(Pixel coordinate grounding data)
__________
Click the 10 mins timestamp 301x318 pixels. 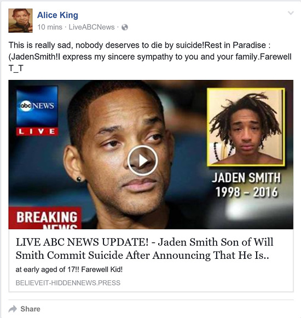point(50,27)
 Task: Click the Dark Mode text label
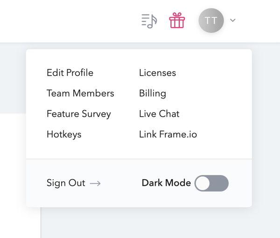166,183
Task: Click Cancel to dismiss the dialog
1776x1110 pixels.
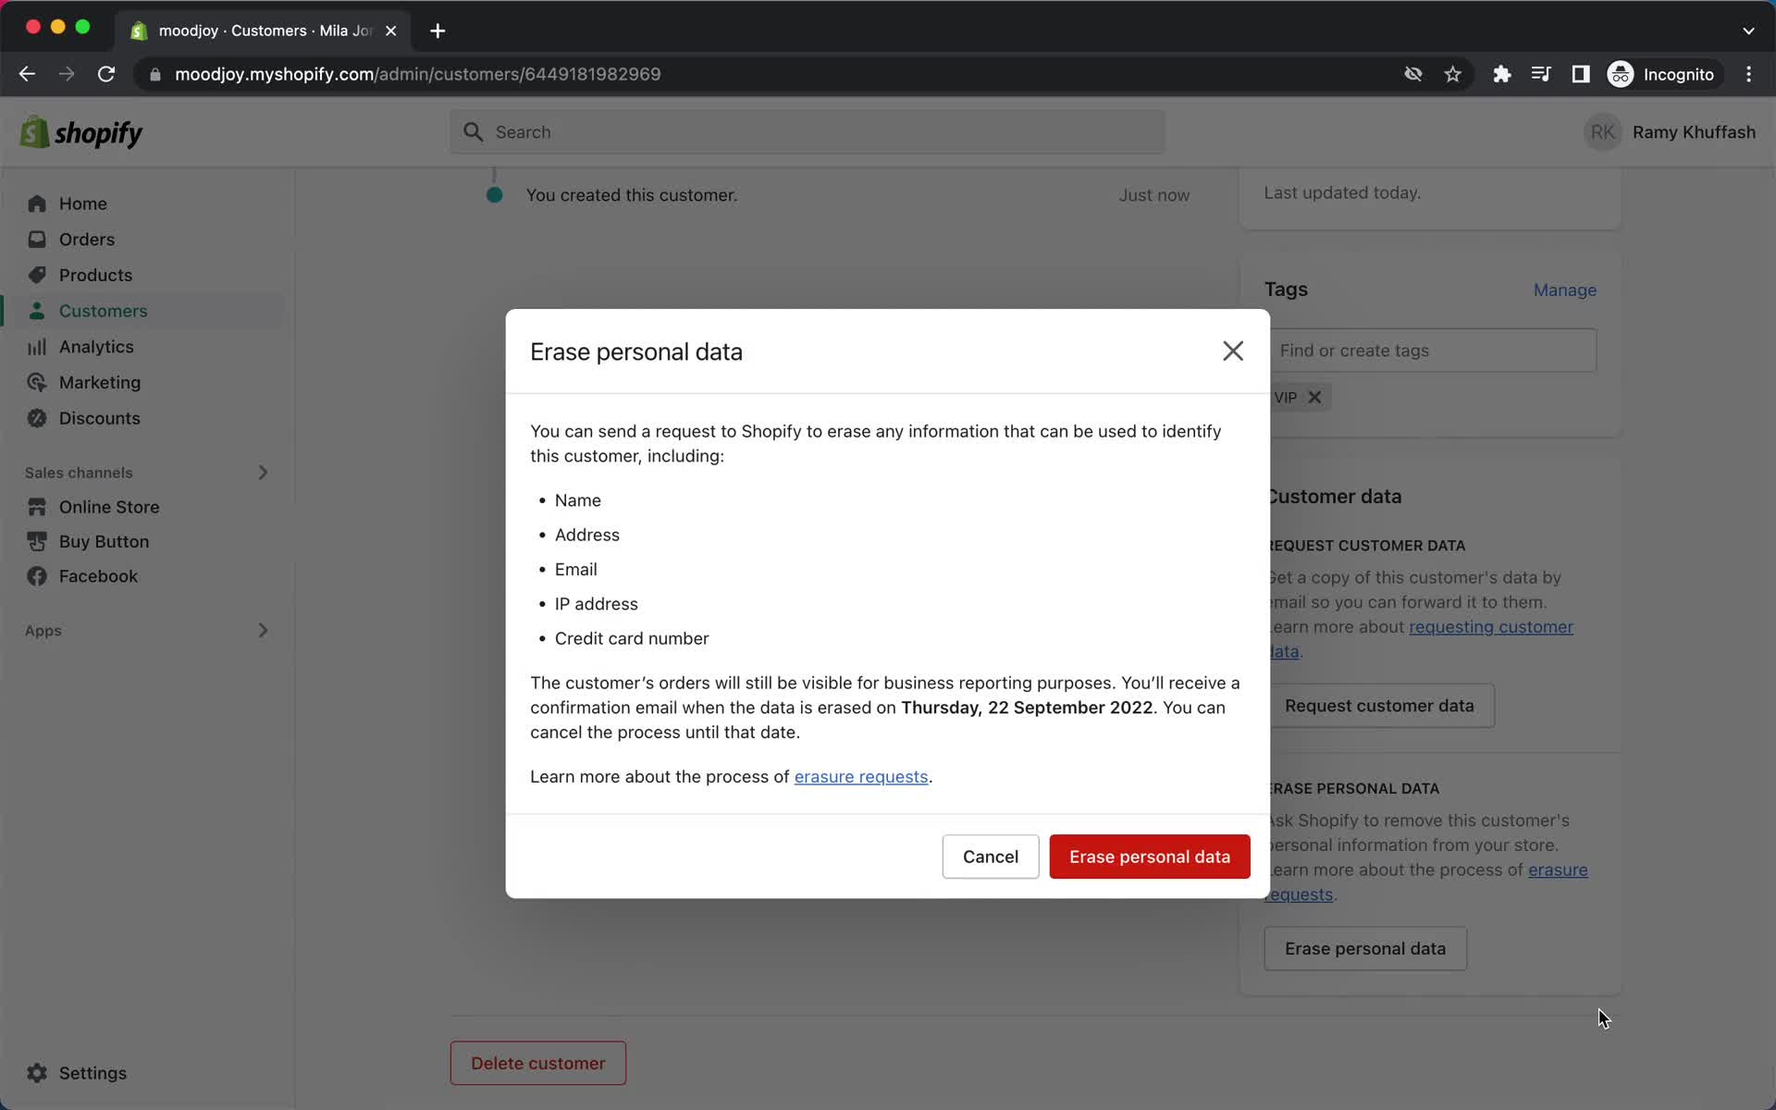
__________
• TASK DIRECTIONS
Begin with the line containing "Task: Click Cancel to dismiss the dialog" and end with the last line of the entries above. Copy those lines exactly, both ends included, and drop every picture.

• YOUR RESPONSE
Task: Click Cancel to dismiss the dialog
1776x1110 pixels.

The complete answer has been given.